Future of nurseries for children with SEND 'at risk', councils warn
Tuesday, October 23, 2018
Local authority-run nurseries that often specialise in support for children with special educational needs and disabilities (SEND) could be forced to close due to planned funding cuts, councils are warning.
Currently they receive £55m a year in extra funding in recognition of the extra costs they incur recruiting specialist staff, but this is set to end after the 2019/20 financial year.
A survey of 56 councils by the Local Government Association found that 61 per cent believe that maintained nurseries in their area could close if this funding is not protected. Of those surveyed 19 (33 per cent) said it was "very likely" that nurseries would close in their area without funding protection.
Just over half (52 per cent) believe the loss of this extra funding will mean reduced support for children with SEND.
The LGA is calling for the extra funding to continue into 2020/21 and for a long-term funding package arranged as part of the next spending review, which is planned for next year. It is also calling on the government to improve funding for SEND provision in schools.
Latest government statistics show that more than 5,000 children with SEND currently attend England's 397 maintained nurseries.
The proportion of SEND children at maintained nurseries is 12.8 per cent, compared with a rate of 6.3 per cent of three- and four-year-olds in the general population having SEND.
"As our survey shows, councils have grave concerns about the future of maintained nursery schools if the current funding does not continue beyond 2020," said Anntoinette Bramble, LGA children and young people board chair.
"This could have a detrimental impact on children with special educational needs, for whom maintained nurseries provide a lifeline of vital support.
"For example, unlike other nurseries, maintained nurseries have to have a qualified teacher designated as a SEND co-ordinator.
"This provision is now under threat unless government commits to an extra year of funding in 2020/21 as part of wider work to find a long-term sustainable funding solution in the Spending Review.
"This is on top of the overarching funding pressures councils are facing in providing support for children with SEND, which we would like to see the Chancellor address in next week's Autumn Budget."
Neil Leitch, chief executive of the Pre-school Learning Alliance, called on the government to ensure that all early years settings are properly funded so that they can effectively support SEND children.
"It is absolutely vital that these children have the same access to quality early years provision as their peers - and yet we know that providing the quality care and support that children with SEND need often comes at a significant cost to providers," he said.
"This is true for 397 maintained nursery schools currently operating across the country, but it is equally true for the 60,000-odd private and voluntary pre-schools, nurseries and childminders providing the majority of places for the 85,000 two-, three- and four-year-olds in England estimated to have SEND.

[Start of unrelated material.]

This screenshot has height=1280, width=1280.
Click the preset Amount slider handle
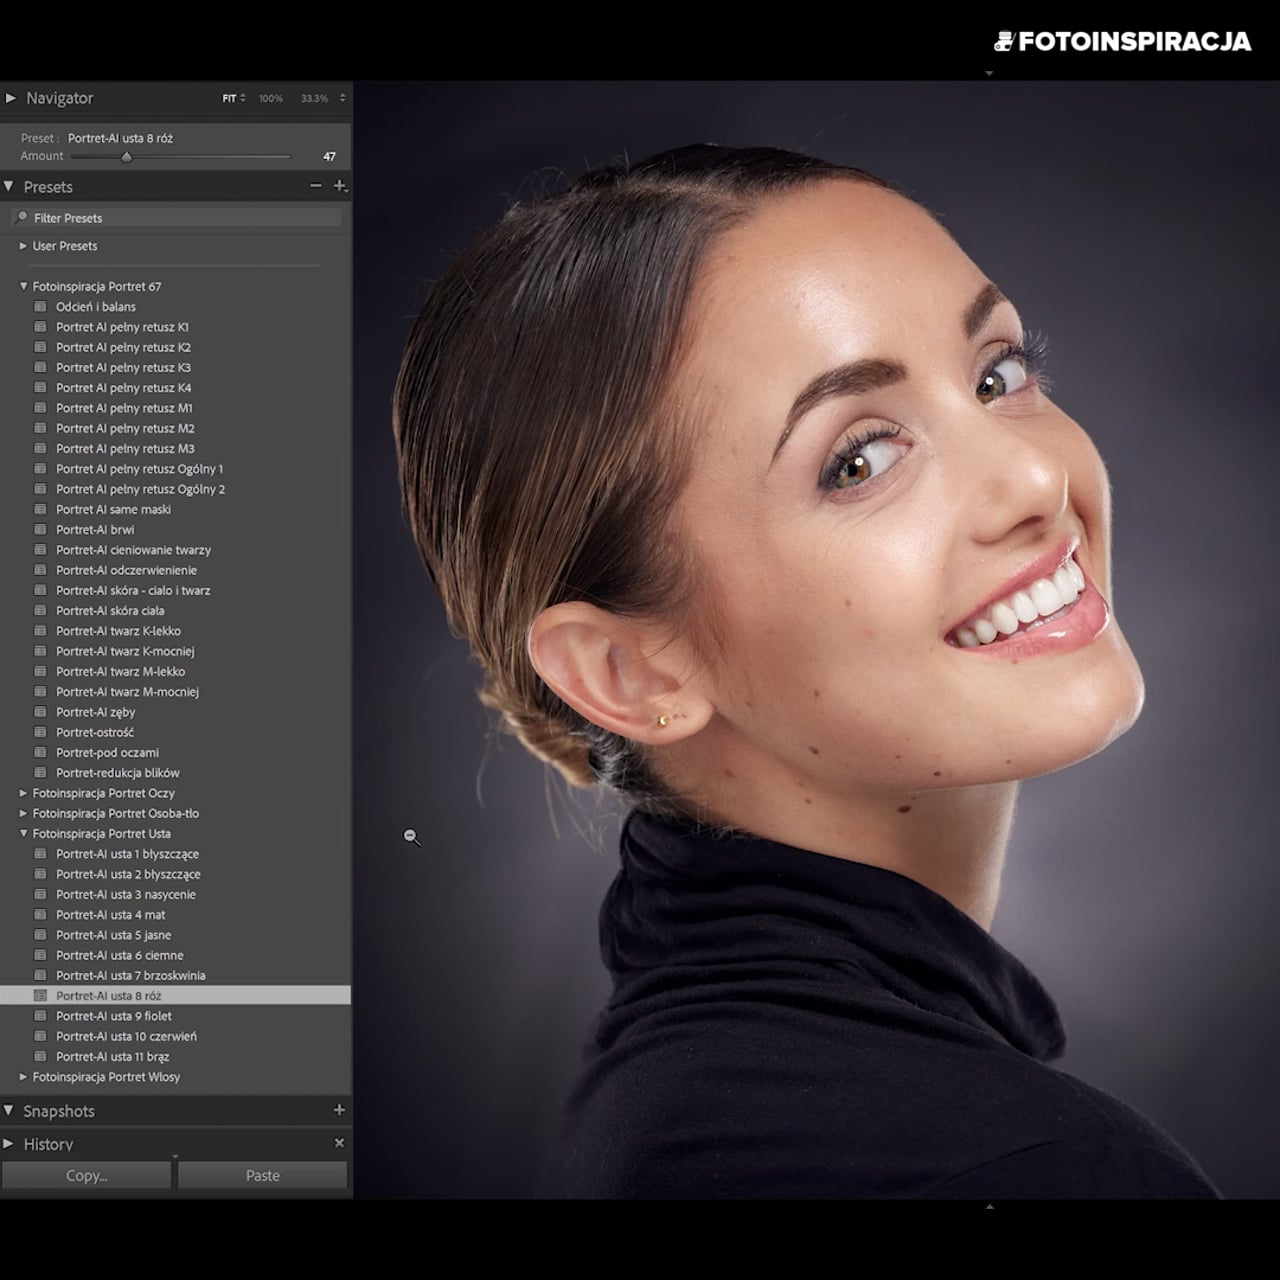point(126,157)
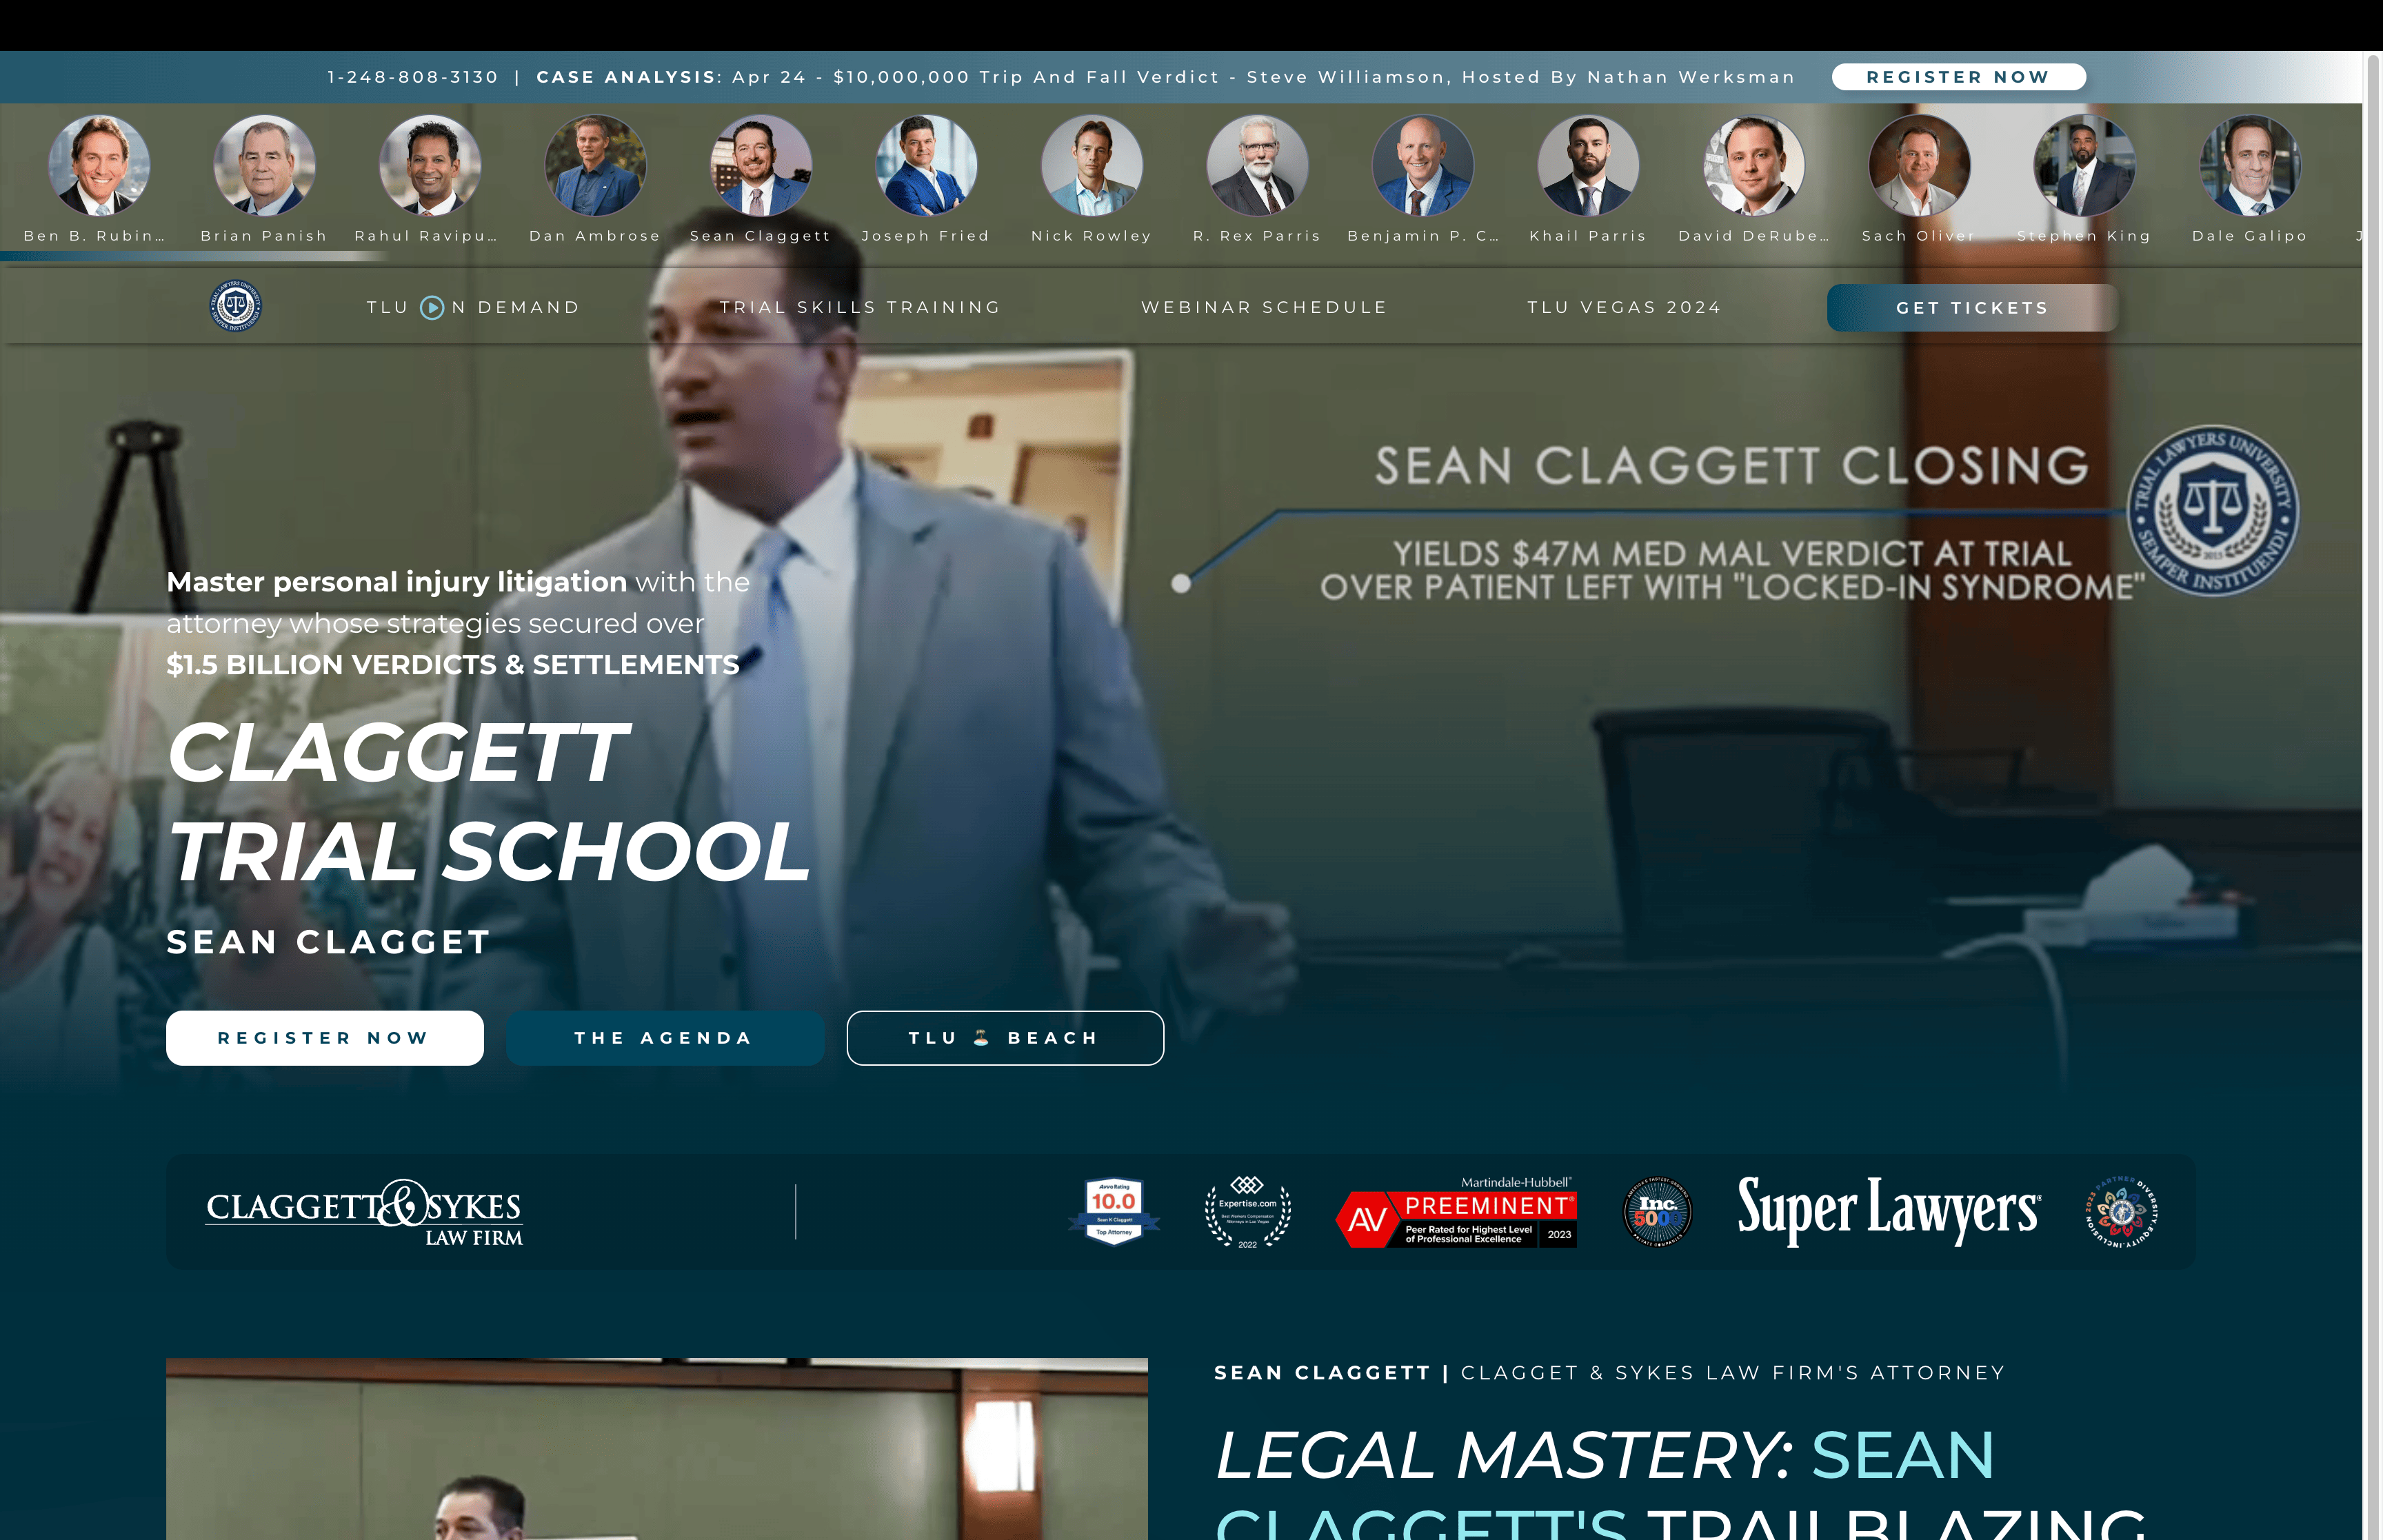Open THE AGENDA page

pyautogui.click(x=664, y=1037)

"That's why it is so important that the Department for Education ensures that it is funding all early years providers adequately - and that is simply not the case at the moment."
Research published last month as part of the ongoing Study of Early Education and Development (SEED) found that spending more time in good-quality early years settings helps children develop emotional skills and build positive relationships with others.
Responding to the survey, children's minister Nadhim Zahawi said: "Children with additional needs should have exactly the same access to early education as every other child.
"That is why we are supporting councils and childcare providers to provide the right support for children with SEND through our Disability Access Fund, worth £12.5m, and the early years national funding formula, which means councils must direct more funding to where need is higher.
"This is on top of the £6bn of funding specifically for children with more complex special educational needs and disabilities."
"Maintained nursery schools make a valuable contribution to improving the lives of some of our most disadvantaged children, alongside wider government support including our free childcare offer for two-year-olds - that's why we are providing local authorities with around £60m a year up until 2020 to protect maintained nursery schools funding.
"I regularly meet with maintained nursery school leaders and we continue to work closely together to better understand the value these nurseries offer, so I would urge councils not to make premature decisions on the future of these nurseries as this work continues."